Fact is that most radio folks spend lots and lots of time questioning reality, ourselves, our PDs, our formats, and yes, our consultants during these weeks and months. With each new Arbitrend and obligatory extrapolation, we attempt to explain, justify, and rationalize what’s happening to our stations. But at the end of the day – as they say – they still make very little sense. Arbitron tells us not to break out individual months, but of course, we cannot help ourselves. The data is there; therefore, we must analyze it.
But these numbers are essentially flawed to begin with. The diary system is broken, but we have no choice but to press on – and deal with it. Arbitron increasingly cannot improve its consent rate, its young diary representation, its ethnic weighting, and of course, its “cell phone only” situation. Add to this that AOL has announced plans to provide – free to its members – new “phone numbers” that will enable users to make and receive Internet calls. In the process, this moves consumers even further away from their landlines.
Not all ratings are flawed. Isn’t it interesting how a half dozen different polling organizations can nail President Bush’s popularity numbers within a couple points of each other? We believe these numbers because we see them replicated in credible source after credible source.
In real life, there are no “AC months.” In real life, the diaries don’t go to the wrong zip codes. In real life, all the 18-24s don’t go on vacation at the same time. But we keep our heads down, and don’t question the system. The industry seems to be getting nowhere on the passive measurement issue. And in the process, the diary system continues to put programmers, managers, and owners in the uncomfortable position of making bad decisions with faulty data.
Blasphemous? You bet. But when you actually review the range of emotional responses to inconsistent, unbelievable numbers that pour out over months and months of Arbitrends and Arbitrons, you have to question why we continue to put up with it. As an organization that receives station ratings from 50 markets every 30 days, we have painfully come to realize how this data makes it impossible for stations to intelligently use them.
The example below – with our “fictional reactions” next to each month – is real. They are taken from a medium market Active Rock station over a one-year period. This station does very little differently in any given month. They don’t do much in the way of marketing, they don’t do callout, and they haven’t bought a perceptual study since the last millennium. They’ve had the same program director during this time, and he’s a level-headed, consistent guy.
Not a great way to run a business. And if you don’t believe me, show these numbers to someone “outside radio” and ask them to make conclusions about this station’s ratings. The odds are good that a person with an average IQ will tell you that it looks like this station changes formats every 90 days or so.
We need a better measurement system. We need a better tool for making plans and creating strategies. I’m not telling you that passive measurement will solve these problems, but how many bad decisions, format changes, management firings, and morning show blowups are going to occur – for all the wrong reasons?
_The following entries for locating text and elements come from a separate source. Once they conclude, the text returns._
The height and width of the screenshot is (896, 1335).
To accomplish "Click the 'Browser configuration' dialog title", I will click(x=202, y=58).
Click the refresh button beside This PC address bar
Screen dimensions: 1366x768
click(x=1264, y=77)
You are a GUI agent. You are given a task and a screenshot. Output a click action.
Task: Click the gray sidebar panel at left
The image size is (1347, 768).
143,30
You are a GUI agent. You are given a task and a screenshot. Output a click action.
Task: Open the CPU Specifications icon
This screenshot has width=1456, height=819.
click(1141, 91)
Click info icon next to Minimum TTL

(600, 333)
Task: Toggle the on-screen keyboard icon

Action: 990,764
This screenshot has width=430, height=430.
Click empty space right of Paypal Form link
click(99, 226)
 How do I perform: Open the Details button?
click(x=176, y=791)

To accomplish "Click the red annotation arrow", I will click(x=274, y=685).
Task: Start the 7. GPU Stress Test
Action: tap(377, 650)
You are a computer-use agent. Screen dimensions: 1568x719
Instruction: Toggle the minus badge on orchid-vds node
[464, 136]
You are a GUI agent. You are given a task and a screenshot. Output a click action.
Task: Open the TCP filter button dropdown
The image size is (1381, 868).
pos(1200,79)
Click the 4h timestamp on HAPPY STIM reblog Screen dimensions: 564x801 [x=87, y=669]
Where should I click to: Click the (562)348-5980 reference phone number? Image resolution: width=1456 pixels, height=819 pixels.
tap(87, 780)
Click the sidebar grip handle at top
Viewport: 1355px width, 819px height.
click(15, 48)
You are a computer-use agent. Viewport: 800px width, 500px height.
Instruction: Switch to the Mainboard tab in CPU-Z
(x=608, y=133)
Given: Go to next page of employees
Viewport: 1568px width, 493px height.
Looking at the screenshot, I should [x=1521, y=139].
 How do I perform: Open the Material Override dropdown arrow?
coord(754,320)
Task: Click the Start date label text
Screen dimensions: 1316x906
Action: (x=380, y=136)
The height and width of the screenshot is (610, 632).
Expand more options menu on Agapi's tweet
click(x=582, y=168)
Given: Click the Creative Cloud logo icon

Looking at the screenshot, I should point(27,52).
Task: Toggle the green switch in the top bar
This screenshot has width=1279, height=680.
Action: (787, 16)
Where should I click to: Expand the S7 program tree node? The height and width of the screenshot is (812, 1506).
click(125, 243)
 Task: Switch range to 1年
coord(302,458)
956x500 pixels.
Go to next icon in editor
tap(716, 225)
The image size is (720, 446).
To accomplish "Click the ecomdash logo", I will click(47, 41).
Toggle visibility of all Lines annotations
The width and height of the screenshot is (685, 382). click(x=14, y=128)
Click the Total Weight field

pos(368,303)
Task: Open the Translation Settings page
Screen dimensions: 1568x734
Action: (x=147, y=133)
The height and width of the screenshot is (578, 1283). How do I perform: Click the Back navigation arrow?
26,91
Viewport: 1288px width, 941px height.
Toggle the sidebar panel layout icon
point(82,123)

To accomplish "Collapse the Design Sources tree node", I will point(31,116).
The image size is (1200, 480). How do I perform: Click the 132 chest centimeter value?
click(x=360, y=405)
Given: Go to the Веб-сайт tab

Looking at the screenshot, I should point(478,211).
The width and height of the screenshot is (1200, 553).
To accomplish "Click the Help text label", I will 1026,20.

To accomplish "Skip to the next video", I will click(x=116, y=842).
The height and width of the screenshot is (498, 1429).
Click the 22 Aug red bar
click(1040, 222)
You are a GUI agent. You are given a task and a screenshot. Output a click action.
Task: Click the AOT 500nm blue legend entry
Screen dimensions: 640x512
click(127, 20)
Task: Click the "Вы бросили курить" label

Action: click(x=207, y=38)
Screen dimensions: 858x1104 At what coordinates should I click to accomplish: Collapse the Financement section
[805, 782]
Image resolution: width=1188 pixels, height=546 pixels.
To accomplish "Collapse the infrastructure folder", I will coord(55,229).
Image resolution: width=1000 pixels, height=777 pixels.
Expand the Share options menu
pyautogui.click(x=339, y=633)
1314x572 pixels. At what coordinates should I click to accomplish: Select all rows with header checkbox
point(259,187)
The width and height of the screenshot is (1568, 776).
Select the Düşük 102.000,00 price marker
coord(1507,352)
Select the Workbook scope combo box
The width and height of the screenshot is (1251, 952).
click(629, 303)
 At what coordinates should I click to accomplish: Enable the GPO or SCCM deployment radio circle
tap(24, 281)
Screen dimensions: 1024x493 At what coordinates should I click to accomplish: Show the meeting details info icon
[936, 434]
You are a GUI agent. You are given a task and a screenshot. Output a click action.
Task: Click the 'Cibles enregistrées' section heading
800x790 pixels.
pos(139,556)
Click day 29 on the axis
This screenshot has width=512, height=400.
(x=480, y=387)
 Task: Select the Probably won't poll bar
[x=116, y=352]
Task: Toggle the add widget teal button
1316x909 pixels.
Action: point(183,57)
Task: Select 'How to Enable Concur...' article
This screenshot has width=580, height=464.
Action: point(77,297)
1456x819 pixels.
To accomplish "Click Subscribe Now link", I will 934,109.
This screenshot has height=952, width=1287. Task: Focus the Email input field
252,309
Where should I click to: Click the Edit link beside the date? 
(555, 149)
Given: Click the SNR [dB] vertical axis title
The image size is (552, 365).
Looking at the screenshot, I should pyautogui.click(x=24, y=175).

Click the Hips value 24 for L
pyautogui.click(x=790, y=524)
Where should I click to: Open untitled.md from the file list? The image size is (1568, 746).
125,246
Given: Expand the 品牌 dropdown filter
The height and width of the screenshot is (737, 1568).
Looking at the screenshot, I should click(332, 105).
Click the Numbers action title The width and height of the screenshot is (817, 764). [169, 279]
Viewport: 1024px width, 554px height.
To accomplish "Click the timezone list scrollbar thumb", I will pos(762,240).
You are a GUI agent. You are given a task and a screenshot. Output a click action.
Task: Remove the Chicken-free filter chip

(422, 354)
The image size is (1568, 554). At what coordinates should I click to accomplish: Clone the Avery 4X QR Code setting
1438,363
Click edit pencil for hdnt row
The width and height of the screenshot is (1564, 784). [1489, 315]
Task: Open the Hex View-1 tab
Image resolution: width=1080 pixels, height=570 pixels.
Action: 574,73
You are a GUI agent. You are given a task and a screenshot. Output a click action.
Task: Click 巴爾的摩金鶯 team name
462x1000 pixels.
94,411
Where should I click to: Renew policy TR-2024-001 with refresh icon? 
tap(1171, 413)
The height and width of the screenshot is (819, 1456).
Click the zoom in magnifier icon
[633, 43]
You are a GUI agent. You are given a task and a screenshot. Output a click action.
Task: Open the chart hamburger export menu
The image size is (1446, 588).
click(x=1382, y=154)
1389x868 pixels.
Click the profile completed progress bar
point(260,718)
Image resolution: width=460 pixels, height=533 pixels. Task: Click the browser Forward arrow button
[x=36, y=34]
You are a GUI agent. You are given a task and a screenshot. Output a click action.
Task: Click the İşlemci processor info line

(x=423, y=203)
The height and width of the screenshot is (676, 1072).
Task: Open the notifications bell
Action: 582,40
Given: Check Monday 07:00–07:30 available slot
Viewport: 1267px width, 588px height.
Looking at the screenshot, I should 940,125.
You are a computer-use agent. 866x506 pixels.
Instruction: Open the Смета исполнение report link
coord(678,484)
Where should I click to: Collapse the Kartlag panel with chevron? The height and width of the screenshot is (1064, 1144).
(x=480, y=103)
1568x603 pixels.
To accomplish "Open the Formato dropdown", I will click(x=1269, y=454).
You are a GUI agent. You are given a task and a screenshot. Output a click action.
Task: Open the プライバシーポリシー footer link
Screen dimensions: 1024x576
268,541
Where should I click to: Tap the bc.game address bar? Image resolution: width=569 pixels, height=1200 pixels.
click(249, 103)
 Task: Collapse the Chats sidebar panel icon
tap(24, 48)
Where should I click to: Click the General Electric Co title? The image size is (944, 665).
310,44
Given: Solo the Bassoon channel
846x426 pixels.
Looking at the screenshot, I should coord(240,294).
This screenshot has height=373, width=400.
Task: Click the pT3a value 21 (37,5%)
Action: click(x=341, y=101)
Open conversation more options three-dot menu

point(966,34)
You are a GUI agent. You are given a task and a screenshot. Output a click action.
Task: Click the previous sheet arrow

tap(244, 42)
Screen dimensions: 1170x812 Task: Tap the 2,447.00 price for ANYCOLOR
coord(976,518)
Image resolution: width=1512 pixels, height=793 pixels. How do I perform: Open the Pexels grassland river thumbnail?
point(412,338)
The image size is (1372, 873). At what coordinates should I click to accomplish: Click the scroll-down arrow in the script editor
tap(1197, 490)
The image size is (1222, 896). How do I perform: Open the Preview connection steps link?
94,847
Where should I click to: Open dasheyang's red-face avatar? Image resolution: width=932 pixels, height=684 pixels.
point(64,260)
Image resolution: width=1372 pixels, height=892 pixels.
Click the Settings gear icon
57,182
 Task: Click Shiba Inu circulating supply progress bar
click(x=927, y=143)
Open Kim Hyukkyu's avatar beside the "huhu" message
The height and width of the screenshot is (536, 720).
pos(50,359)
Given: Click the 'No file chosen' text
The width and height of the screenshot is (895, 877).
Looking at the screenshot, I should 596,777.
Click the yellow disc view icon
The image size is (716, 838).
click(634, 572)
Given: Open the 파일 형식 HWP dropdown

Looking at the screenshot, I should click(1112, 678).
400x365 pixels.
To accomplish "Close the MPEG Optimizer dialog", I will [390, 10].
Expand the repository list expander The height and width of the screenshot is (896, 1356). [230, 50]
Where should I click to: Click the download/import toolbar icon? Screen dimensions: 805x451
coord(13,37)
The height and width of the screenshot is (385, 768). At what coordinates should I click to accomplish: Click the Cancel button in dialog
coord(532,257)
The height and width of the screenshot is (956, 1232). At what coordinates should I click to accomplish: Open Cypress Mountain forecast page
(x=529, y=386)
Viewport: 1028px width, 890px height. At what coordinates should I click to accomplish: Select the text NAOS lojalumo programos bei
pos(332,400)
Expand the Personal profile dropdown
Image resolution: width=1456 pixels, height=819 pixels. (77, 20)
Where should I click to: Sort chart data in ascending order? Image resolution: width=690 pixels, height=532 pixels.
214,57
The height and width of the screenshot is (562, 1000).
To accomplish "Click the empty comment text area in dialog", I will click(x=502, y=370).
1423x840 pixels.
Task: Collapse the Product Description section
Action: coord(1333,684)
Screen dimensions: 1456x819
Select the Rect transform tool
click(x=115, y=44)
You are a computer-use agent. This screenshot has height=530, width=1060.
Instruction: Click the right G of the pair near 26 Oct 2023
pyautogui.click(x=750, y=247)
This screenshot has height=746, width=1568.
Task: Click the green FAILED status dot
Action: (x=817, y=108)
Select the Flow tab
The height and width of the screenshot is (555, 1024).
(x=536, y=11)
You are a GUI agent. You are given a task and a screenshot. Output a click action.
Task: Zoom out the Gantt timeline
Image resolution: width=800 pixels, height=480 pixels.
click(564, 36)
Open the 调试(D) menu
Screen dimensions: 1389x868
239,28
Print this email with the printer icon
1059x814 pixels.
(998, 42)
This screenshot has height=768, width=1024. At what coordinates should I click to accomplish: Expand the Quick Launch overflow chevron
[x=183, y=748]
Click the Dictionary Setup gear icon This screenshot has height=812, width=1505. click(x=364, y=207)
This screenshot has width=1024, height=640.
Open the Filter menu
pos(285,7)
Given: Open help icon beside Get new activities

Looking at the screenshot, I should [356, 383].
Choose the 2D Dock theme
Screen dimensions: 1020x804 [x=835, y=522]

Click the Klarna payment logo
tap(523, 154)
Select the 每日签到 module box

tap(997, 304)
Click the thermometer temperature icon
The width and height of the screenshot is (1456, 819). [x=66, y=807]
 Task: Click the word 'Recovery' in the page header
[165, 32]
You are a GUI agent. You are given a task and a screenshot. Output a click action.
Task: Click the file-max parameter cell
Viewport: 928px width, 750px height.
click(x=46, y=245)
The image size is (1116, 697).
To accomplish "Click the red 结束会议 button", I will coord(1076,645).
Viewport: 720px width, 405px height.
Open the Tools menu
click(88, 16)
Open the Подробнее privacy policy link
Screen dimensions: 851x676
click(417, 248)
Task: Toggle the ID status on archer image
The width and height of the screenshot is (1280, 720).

For all the right reasons, we need to leave the diary system back there with 8-tracks, black-and-white TVs, and Silly Putty.
By the way, don’t forget Arbitron’s own Arbitrend disclaimer:
The estimates provided by Arbitrends v2.0 are derived from the diaries that provide the data in the Radio Market Report and are subject to the limitations stated in that report. Due to these limitations, inherent in Arbitron’s methodology, the accuracy of Arbitron audience estimates cannot be determined to any precise mathematical value or definition. Arbitrends is not part of Arbitron’s regular syndicated service and is not accredited by the Media Rating Council (MRC).